Monday, November 28, 2022

Full Circle

It's funny how, as children, we think we know exactly what we want out of life only to grow into a life that throws us curve balls and changes our views. 

Hold fast to dreams
For if dreams die
Life is a broken-winged bird
That cannot fly.

Hold fast to dreams
For when dreams go
Life is a barren field
Frozen with snow.

                        ~Langston Hughes 

When I was in first grade art class, we painted a picture of what we wanted to be when we grew up. Now, as an adult, I think that assignment is preposterous. What 6-year-old really knows what they want to be? And why do adults think it's okay to put that kind of pressure on such young, evolving minds. But when I painted my picture, I wanted to be a veterinarian. 

Then, just before my 12th birthday, my dog died. I was there in the vet's office that day. I knew he had been sick, and that he was old. I rememeber my mom crying, and my dad taking me out of the room to sit in the waiting room. That was the first time I'd heard the words put to sleep, but I didn't know what they meant. At that point in my life, sleeping was exactly that. It was also the first time I heard the word euthanasia, although I wouldn't remember such a complicated word until years later. 

That day my dream of being a veterinarian died alongside my childhood friend. 

But animals still ruled my world, to be sure, and soon after that, my love for horses was allowed to blossom into a full-fledged passion. 

There were so many "problems" with the path I wanted to take and how the world was set up for people of my generation and economic standing. I was expected to go to college and get a 4-year degree, so I searched hard for a school that offered the education I was looking for without taking me far from home.

It's important to note that my parents were nothing but supportive of my dreams. For Christmas one year in high school, they gave me a book called Careers for Horse Lovers. I read that book cover to cover and landed on breeding. It fit with my passion for horses and my interest in genetics. 

The problem was that there were very few colleges that offered equine majors, especially ones that were closer to home for me. (I had medical reasons for wanting to be close to home, and I had always been tightly tied to my family.) My high school guidance counselor didn't know what to do with a young girl who wanted to go to college to learn about running a horse breeding farm, so I was basically on my own. 

It was no different once I did find a school that offered what I wanted and was close to home. The school had other issues for me personally, but the biggest was that I had discovered I could learn more in the barn than the classroom. I had also discovered a love for writing. When I went to my academic advisor seeking guidance, he told me to switch my major to Mass Communications and minor in Equine Studies. 

Without getting into it, Mass Comm was not for me. It wasn't at all what I was looking for, and so college quickly became an expensive prison against which I began to rebel. 

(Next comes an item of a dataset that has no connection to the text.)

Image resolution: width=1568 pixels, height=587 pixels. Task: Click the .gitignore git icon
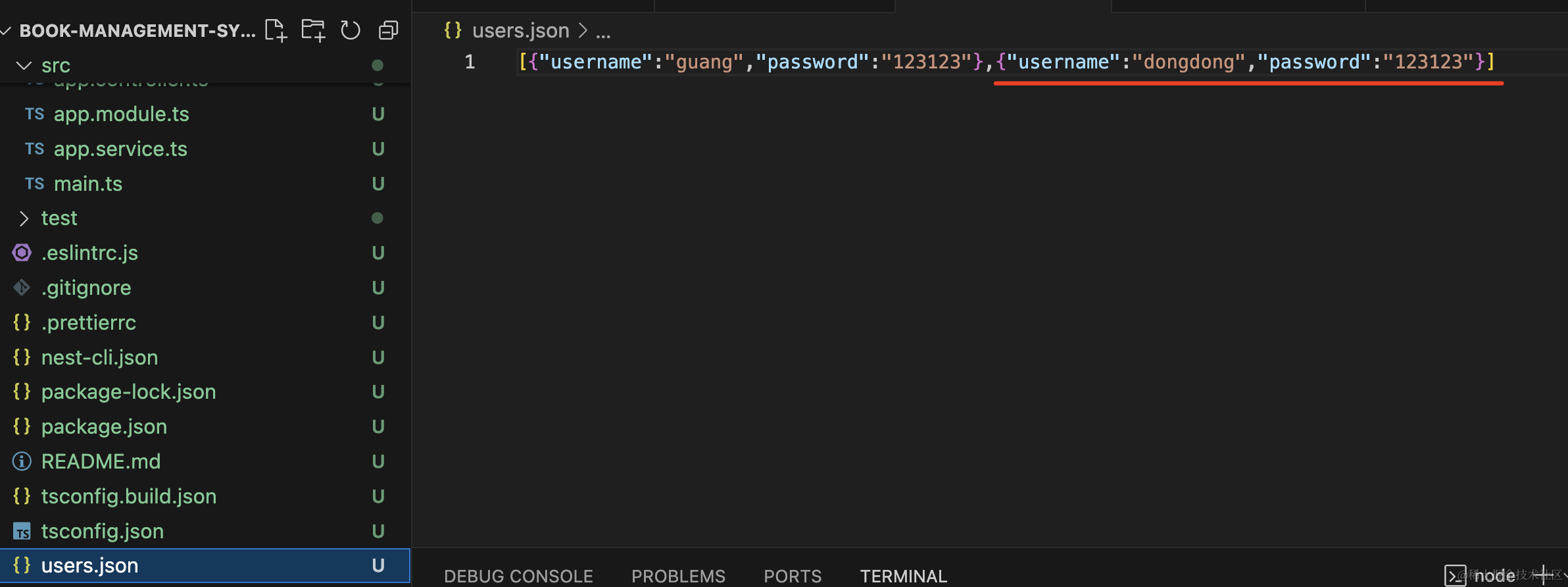point(22,288)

At one point, I took a continuing education class at the sustainable living center at that school. It was a simple class where we learned how to drive the paired Percheron draft horses. We took turns driving them with a wagon, and then we got to try our hand at plowing. The ground was hard, and the horse-drawn plow was not easy to control because you had to keep the horses moving and going straight while also using your feet to press the plow into the soil to create a trench for the seeds. The first two rows were split between most of the students, and neither one had a straight stretch. Like I said, it was hard. 

On the third row, my turn started just past a third of the way in. I drove those massive black beauties straight and true, keeping a consistent depth to the trench. The teacher told me to finish the row, but at the end, he aksed me to turn them and do the next row. To my delight, he was so happy with my control, he had me finish the small field. 

As I write this, remembering this little detail of my first steps into life as an adult, I realize I was put there for a reason. I was being tested, but I wasn't ready to step up. And life was going to throw me more curves to test my determination. I would founder each time, drawing more and more back into a shell of the woman I was meant to become. . .

  • I flopped at college.
  • I lost my horse to colic.
  • I lost so much in a house fire.
  • I got lost in a controlling relationship.
This was a span of almost 10 years, and it's important to point out that there were underlying systems that were driving me on this unfulfilling path, and a lot more happened than what I've listed here. 

By this time I had given up on my dreams of having a farm. With the loss of my horse, I had given up on ever having another. I didn't want to go through that pain again. And I certainly didn't beleive I could ever afford one. 

But Spirit--God, Source, Creator, whatever you choose to call that divine energy--has a way of bringing you back if you're willing to be quiet and listen. Since my husband and I moved our family to our current little homestead 14 years ago, my adolescent dreams have reawakened. They aren't exactly the same now, because my own expansion as a sovereign being has sparked life into surrounding interests. Interests that weave together to create a beautiful tapestry of education and regeneration. 

My biggest concern at this point is that so much time has passed since those dreams were born in a young heart. I still have very BIG dreams, though, and while I recognize that I may need to make shifts, that doesn't mean I can't reach them if I put my heart and soul into it. I have even watched as some dreams have manifested and shown me that all things are possible. 👇




Never give up on your dreams. They were put in your heart becasue you were meant to achieve them.